(Beginning of Available data)
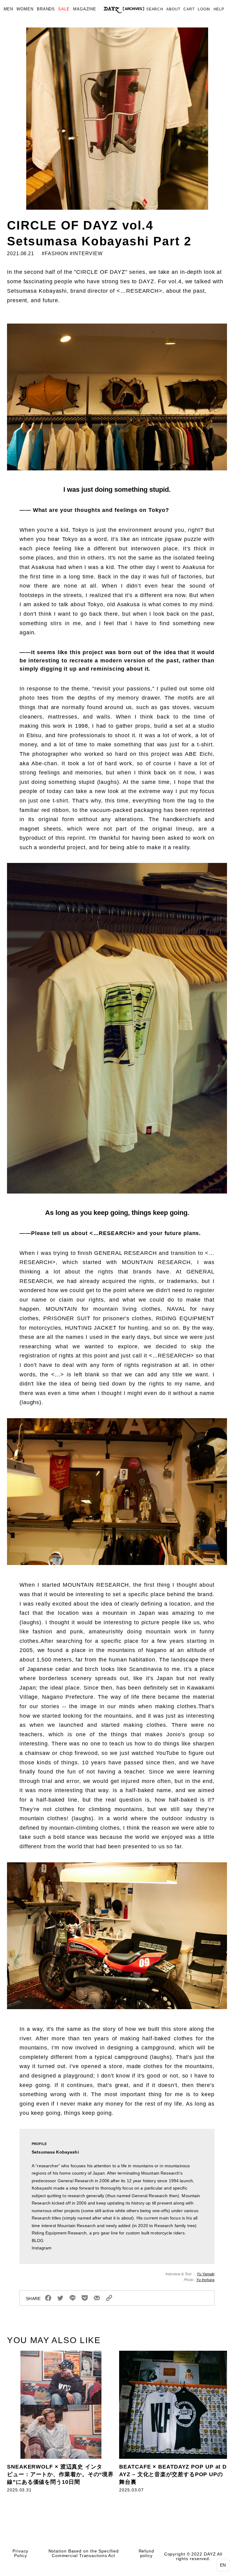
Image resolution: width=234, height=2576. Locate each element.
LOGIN (204, 9)
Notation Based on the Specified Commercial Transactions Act (83, 2553)
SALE (64, 9)
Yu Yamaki (205, 2274)
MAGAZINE (84, 9)
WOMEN (25, 9)
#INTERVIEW (86, 253)
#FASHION (54, 253)
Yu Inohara (205, 2280)
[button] (223, 2565)
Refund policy (146, 2553)
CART (189, 9)
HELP (219, 9)
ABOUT (173, 9)
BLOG (38, 2240)
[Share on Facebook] (48, 2298)
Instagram (41, 2247)
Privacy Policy (20, 2553)
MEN (8, 9)
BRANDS (46, 9)
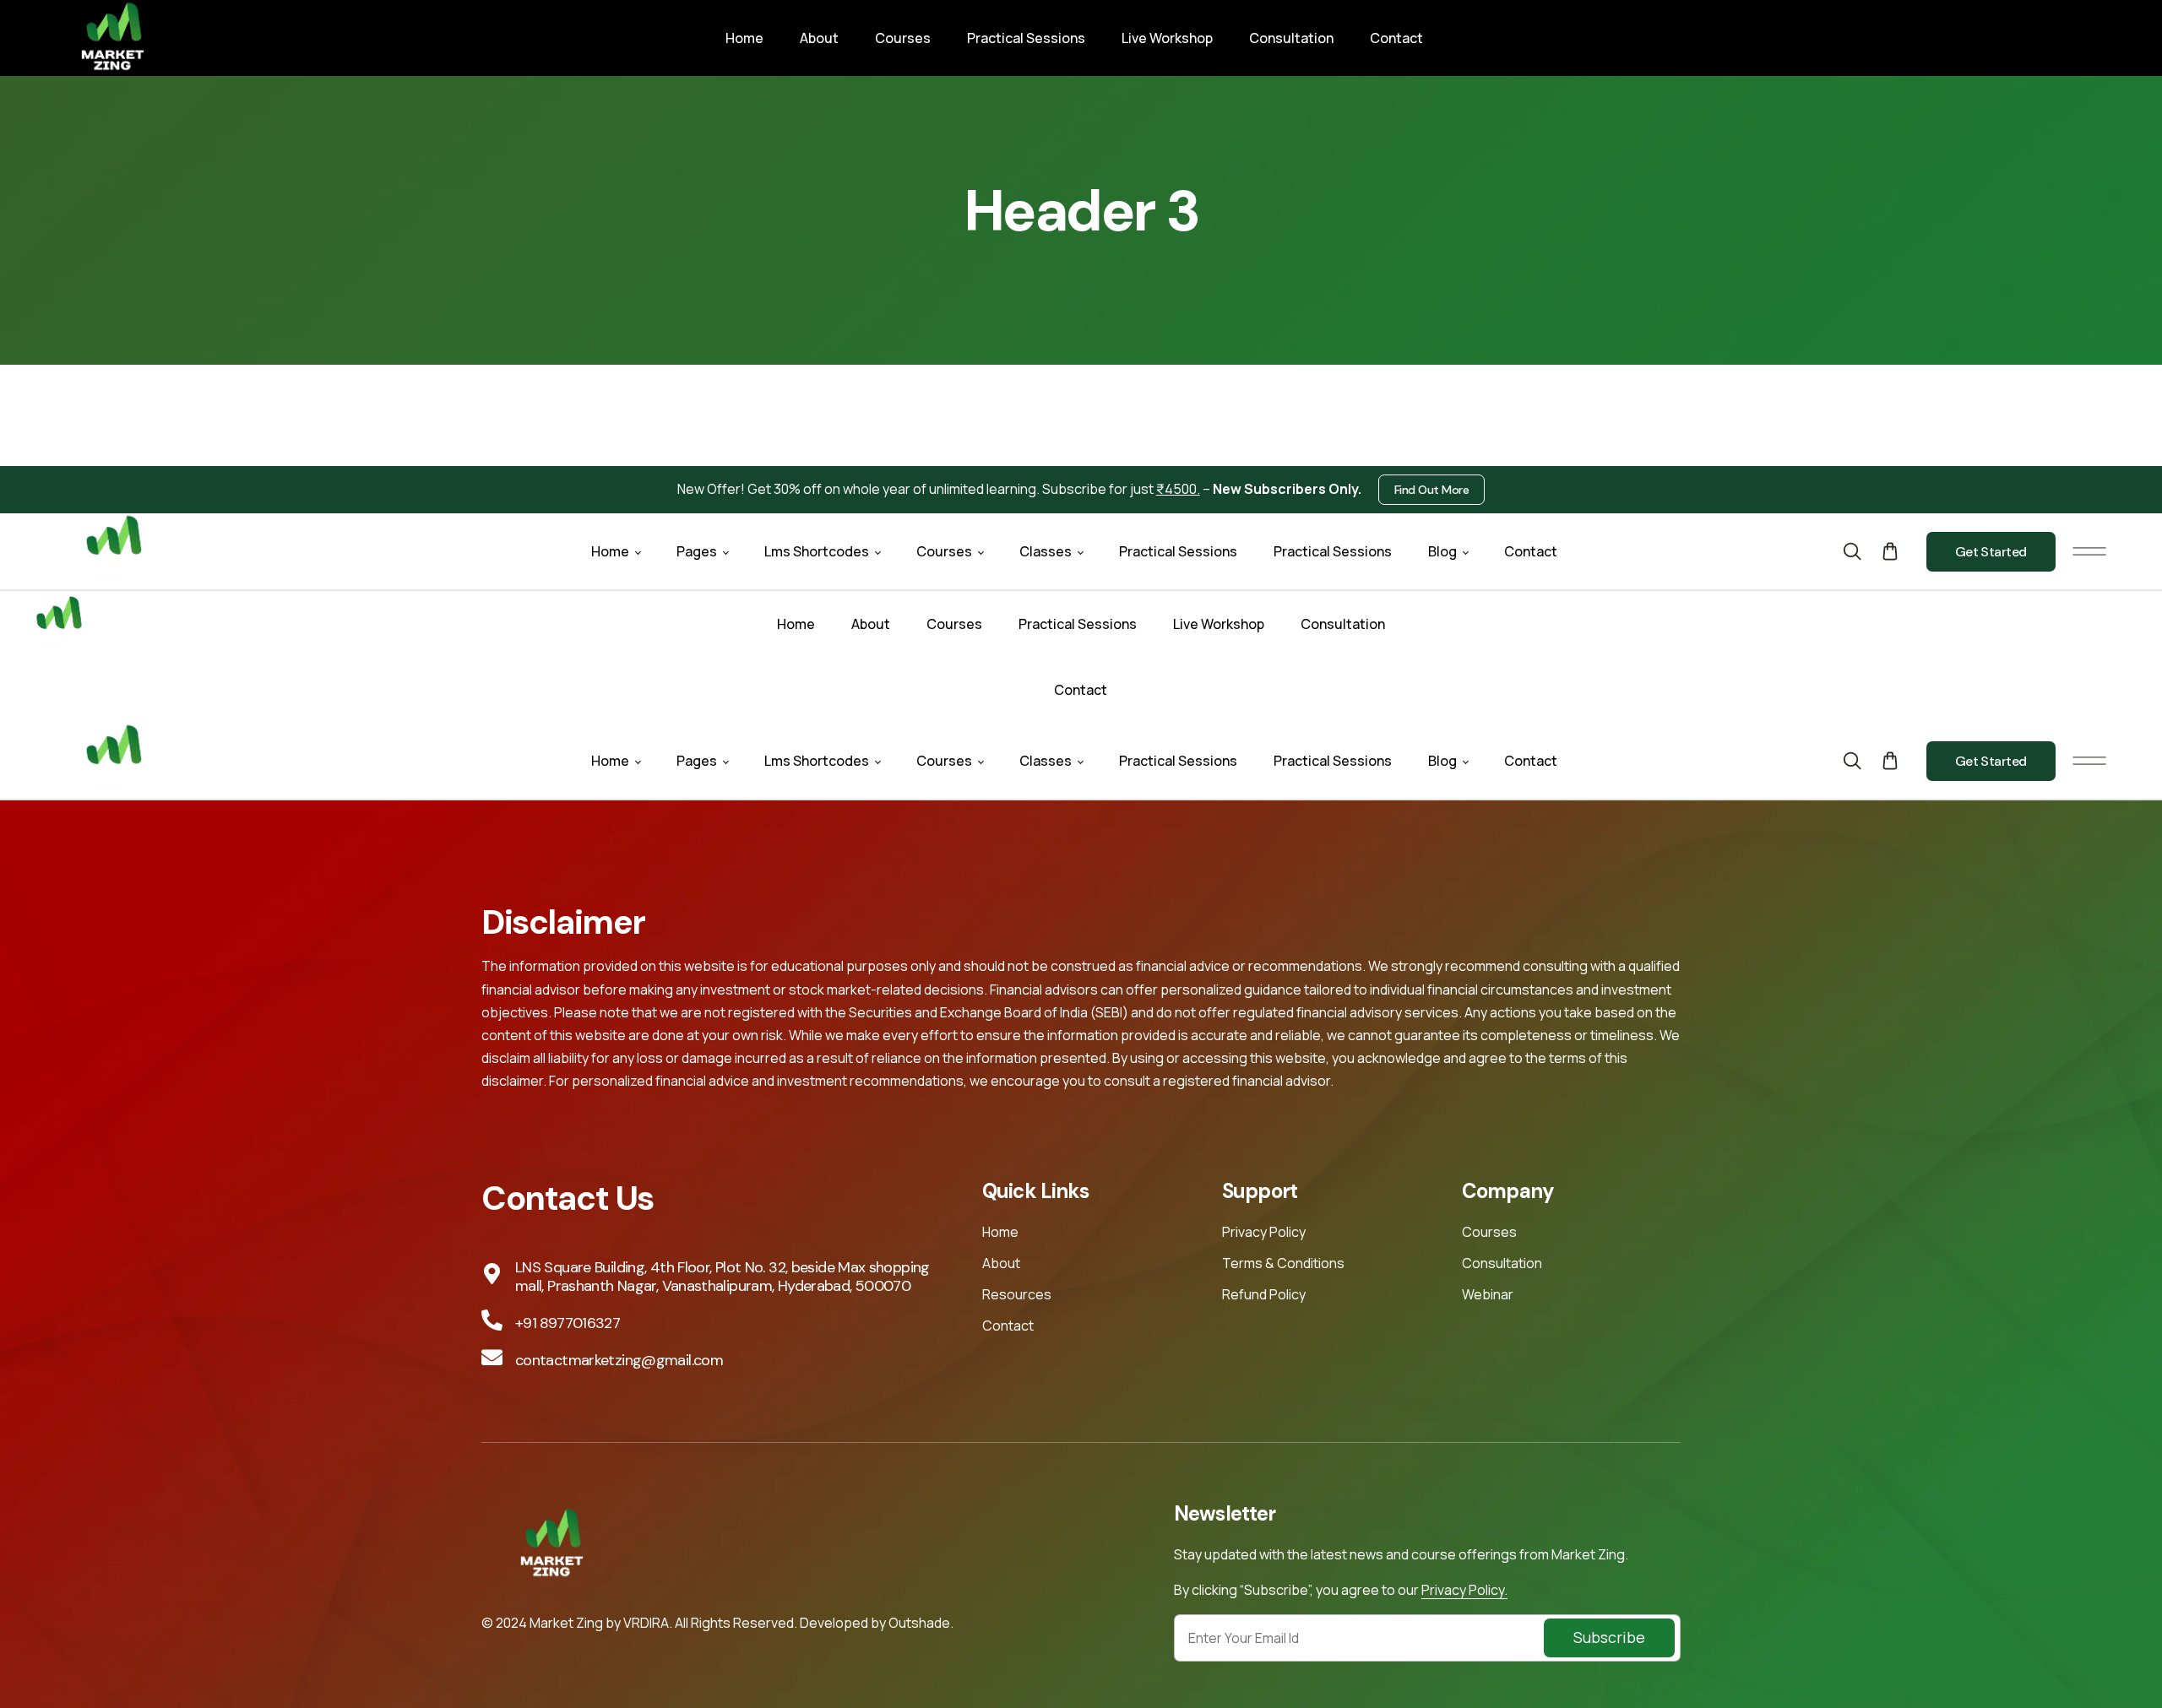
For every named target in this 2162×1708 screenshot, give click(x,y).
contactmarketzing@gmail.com (619, 1360)
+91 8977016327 (567, 1323)
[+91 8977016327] (491, 1320)
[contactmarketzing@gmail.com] (491, 1357)
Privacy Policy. (1464, 1590)
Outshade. (920, 1622)
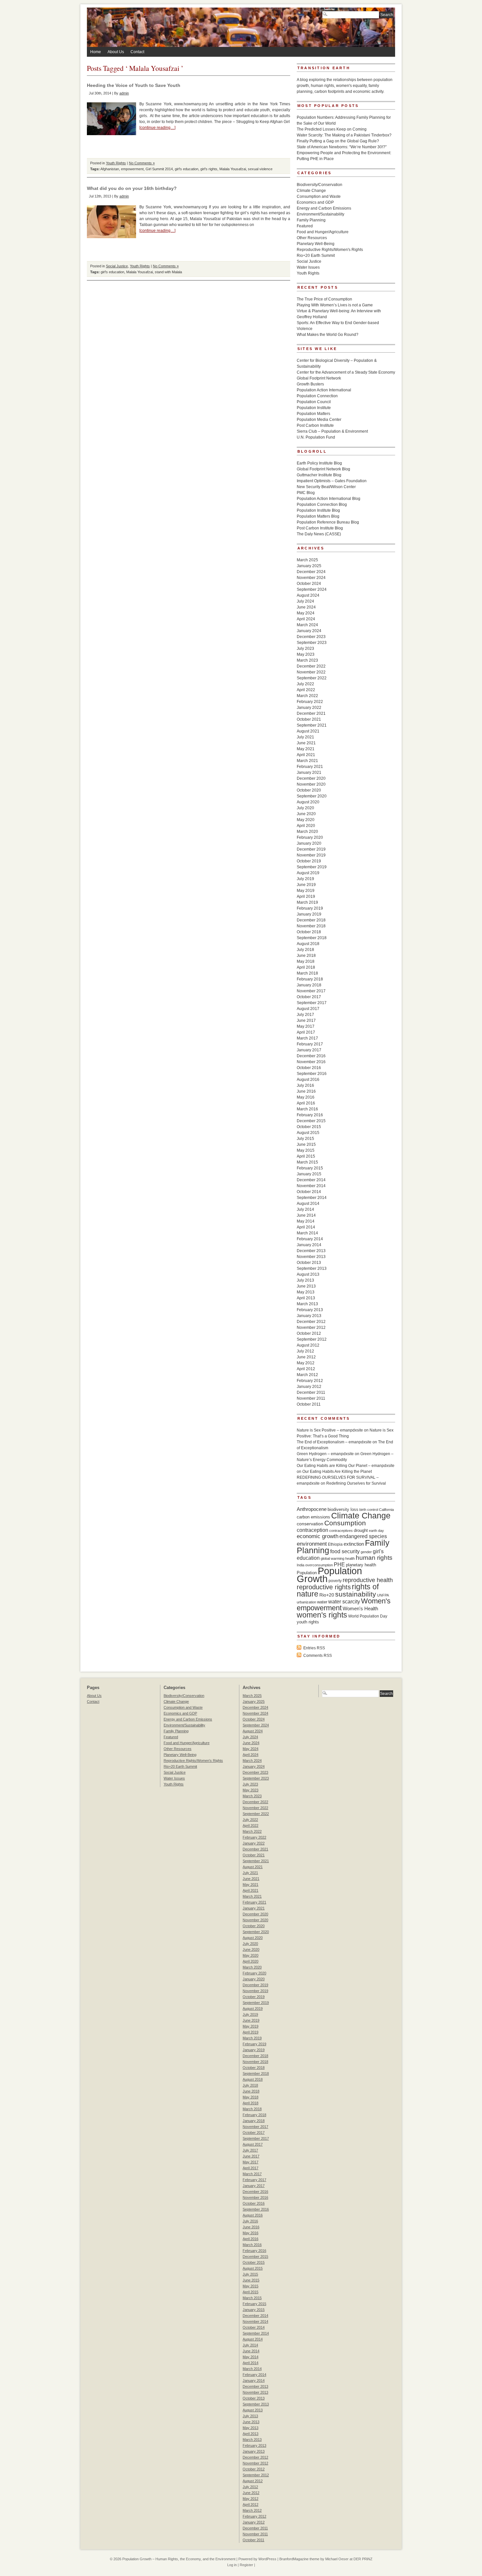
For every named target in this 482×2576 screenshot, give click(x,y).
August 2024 (308, 595)
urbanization (306, 1602)
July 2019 (305, 878)
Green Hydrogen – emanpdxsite (325, 1454)
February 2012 (310, 1380)
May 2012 (305, 1363)
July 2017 (305, 1014)
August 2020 (308, 802)
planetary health (361, 1564)
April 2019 (306, 896)
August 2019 (308, 873)
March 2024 (307, 625)
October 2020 (309, 790)
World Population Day (367, 1616)
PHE (339, 1564)
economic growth (317, 1536)
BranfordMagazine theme (299, 2559)
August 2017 (308, 1008)
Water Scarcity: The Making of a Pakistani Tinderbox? (344, 135)
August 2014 (308, 1203)
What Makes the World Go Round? (327, 334)
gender (366, 1552)
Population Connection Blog (322, 504)
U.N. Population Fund (316, 437)
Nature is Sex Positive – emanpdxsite (330, 1430)
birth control (368, 1510)
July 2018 (305, 949)
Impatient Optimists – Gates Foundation (332, 481)
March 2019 (307, 902)
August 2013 (308, 1274)
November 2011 (311, 1398)
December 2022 (311, 666)
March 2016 (307, 1109)
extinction (354, 1544)
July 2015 (305, 1138)
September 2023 (312, 642)
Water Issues (308, 267)
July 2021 (305, 737)
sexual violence (260, 169)
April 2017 (306, 1032)
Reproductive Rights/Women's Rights (330, 249)
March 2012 (307, 1374)
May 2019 (305, 890)
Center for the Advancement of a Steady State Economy (346, 372)
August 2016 (308, 1079)
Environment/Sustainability (320, 214)
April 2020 (306, 825)
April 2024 (306, 619)
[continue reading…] (157, 127)
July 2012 (305, 1351)
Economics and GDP (315, 202)
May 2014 (305, 1221)
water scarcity (344, 1601)
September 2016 (312, 1073)
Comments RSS (317, 1655)
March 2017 (307, 1038)
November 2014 (311, 1186)
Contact (137, 52)
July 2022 (305, 684)
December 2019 (311, 849)
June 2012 (306, 1357)
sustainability (355, 1594)
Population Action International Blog (328, 498)
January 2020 (309, 843)
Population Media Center (319, 419)
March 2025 (307, 560)
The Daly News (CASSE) (319, 534)
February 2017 (310, 1044)
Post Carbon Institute (315, 425)
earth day (376, 1531)
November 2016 (311, 1062)
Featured (305, 226)
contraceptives (341, 1531)
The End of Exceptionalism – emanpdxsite (334, 1442)
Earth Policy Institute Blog (319, 463)
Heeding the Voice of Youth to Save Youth (133, 85)
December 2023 (311, 636)
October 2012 (309, 1333)
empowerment (132, 169)
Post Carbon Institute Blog (320, 528)
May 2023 (305, 654)
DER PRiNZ (362, 2559)
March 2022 (307, 695)
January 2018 (309, 985)
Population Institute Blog (318, 510)
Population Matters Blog (318, 516)
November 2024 (311, 577)
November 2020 (311, 784)
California (386, 1510)
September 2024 (312, 589)
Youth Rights (116, 163)
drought (361, 1530)
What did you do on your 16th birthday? (132, 188)
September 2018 (312, 938)
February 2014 (310, 1239)
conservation (310, 1523)
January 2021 (309, 772)
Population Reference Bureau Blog (328, 522)
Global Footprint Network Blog (323, 469)
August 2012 (308, 1345)
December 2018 (311, 920)
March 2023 (307, 660)
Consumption (345, 1523)
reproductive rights (324, 1587)
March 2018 (307, 973)
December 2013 (311, 1250)
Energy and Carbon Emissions (324, 208)
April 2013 (306, 1298)
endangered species (363, 1536)
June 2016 (306, 1091)
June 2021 (306, 743)
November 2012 (311, 1327)
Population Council (314, 402)
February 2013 (310, 1310)
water (322, 1601)
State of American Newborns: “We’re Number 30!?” (342, 147)
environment (312, 1544)
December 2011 (311, 1392)
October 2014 (309, 1191)
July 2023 (305, 648)
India (300, 1565)
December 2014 (311, 1180)
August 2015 (308, 1132)
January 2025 (309, 566)
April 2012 (306, 1369)
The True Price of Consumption (324, 299)
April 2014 (306, 1227)
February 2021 (310, 766)
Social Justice (117, 266)
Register (246, 2565)
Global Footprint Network (319, 378)
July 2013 (305, 1280)
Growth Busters (310, 384)
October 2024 (309, 583)
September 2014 (312, 1197)
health (350, 1558)
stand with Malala (168, 272)
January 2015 (309, 1174)
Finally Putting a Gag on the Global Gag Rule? (338, 141)
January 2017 (309, 1050)
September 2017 (312, 1002)
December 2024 (311, 571)
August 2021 (308, 731)
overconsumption (319, 1565)
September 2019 (312, 867)
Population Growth (329, 1574)
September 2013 (312, 1268)
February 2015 (310, 1168)
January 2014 (309, 1245)
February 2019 (310, 908)
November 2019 (311, 855)
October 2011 (309, 1404)
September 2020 (312, 796)
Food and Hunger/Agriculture (323, 232)
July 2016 (305, 1085)
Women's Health (360, 1608)
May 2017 (305, 1026)
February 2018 (310, 979)
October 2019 (309, 861)
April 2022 (306, 690)
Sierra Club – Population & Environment (332, 431)
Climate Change (311, 190)
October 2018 (309, 932)
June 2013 (306, 1286)
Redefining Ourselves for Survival (356, 1483)
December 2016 (311, 1056)
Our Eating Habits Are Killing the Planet (337, 1471)
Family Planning (311, 220)
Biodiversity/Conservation (319, 184)
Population (307, 1572)
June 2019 (306, 884)
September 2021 (312, 725)
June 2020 (306, 814)
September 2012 (312, 1339)
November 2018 (311, 926)
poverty (335, 1580)
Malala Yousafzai (232, 169)
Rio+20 (326, 1594)
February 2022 (310, 701)
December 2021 (311, 713)
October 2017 (309, 997)
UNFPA (383, 1595)
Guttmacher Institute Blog (319, 475)
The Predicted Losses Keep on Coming (332, 129)
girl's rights (208, 169)
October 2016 (309, 1067)
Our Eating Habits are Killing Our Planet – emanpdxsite (345, 1465)
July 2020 (305, 808)
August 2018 (308, 943)
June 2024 (306, 607)
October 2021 (309, 719)
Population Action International (324, 390)
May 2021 (305, 749)
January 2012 (309, 1386)
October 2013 (309, 1262)
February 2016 (310, 1115)
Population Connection (317, 396)
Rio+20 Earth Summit (316, 255)
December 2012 (311, 1321)
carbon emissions (313, 1517)
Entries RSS (314, 1648)
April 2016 (306, 1103)
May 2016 (305, 1097)
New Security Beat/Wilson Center (326, 486)
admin (124, 93)
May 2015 (305, 1150)
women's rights (322, 1615)
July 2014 (305, 1209)
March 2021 (307, 760)
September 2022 (312, 678)
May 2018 (305, 961)
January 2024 (309, 631)
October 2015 (309, 1126)
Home (95, 52)
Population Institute (314, 407)
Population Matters (313, 413)
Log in (232, 2565)
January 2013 (309, 1315)
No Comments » (142, 163)
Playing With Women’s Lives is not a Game (335, 305)
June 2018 (306, 955)
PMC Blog (306, 492)
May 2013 (305, 1292)
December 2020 (311, 778)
(End of Available data)
▶ **Problem details**
When you transcribe the entries above, begin at their first line, end with the line containing "August 2014 (308, 1203)", and copy each line exactly without any picture.

▶ **Task output**
Image resolution: width=234, height=2576. Locate each element.
LOGIN (204, 9)
Notation Based on the Specified Commercial Transactions Act (83, 2553)
SALE (64, 9)
Yu Yamaki (205, 2274)
MAGAZINE (84, 9)
WOMEN (25, 9)
#INTERVIEW (86, 253)
#FASHION (54, 253)
Yu Inohara (205, 2280)
[button] (223, 2565)
Refund policy (146, 2553)
CART (189, 9)
HELP (219, 9)
ABOUT (173, 9)
BLOG (38, 2240)
[Share on Facebook] (48, 2298)
Instagram (41, 2247)
Privacy Policy (20, 2553)
MEN (8, 9)
BRANDS (46, 9)
For every named target in this 2162×1708 screenshot, give click(x,y).
contactmarketzing@gmail.com (619, 1360)
+91 8977016327 (567, 1323)
[+91 8977016327] (491, 1320)
[contactmarketzing@gmail.com] (491, 1357)
Privacy Policy. (1464, 1590)
Outshade. (920, 1622)
For every named target in this 482×2576 screenshot, give click(x,y).
August 2024 (308, 595)
urbanization (306, 1602)
July 2019 (305, 878)
Green Hydrogen – emanpdxsite (325, 1454)
February 2012 (310, 1380)
May 2012 (305, 1363)
July 2017 (305, 1014)
August 2020 (308, 802)
planetary health (361, 1564)
April 2019 (306, 896)
August 2019 (308, 873)
March 2024 (307, 625)
October 2020 (309, 790)
World Population Day (367, 1616)
PHE (339, 1564)
economic growth (317, 1536)
BranfordMagazine theme (299, 2559)
August 2017 (308, 1008)
Water Scarcity: The Making of a Pakistani Tinderbox? (344, 135)
August 2014 (308, 1203)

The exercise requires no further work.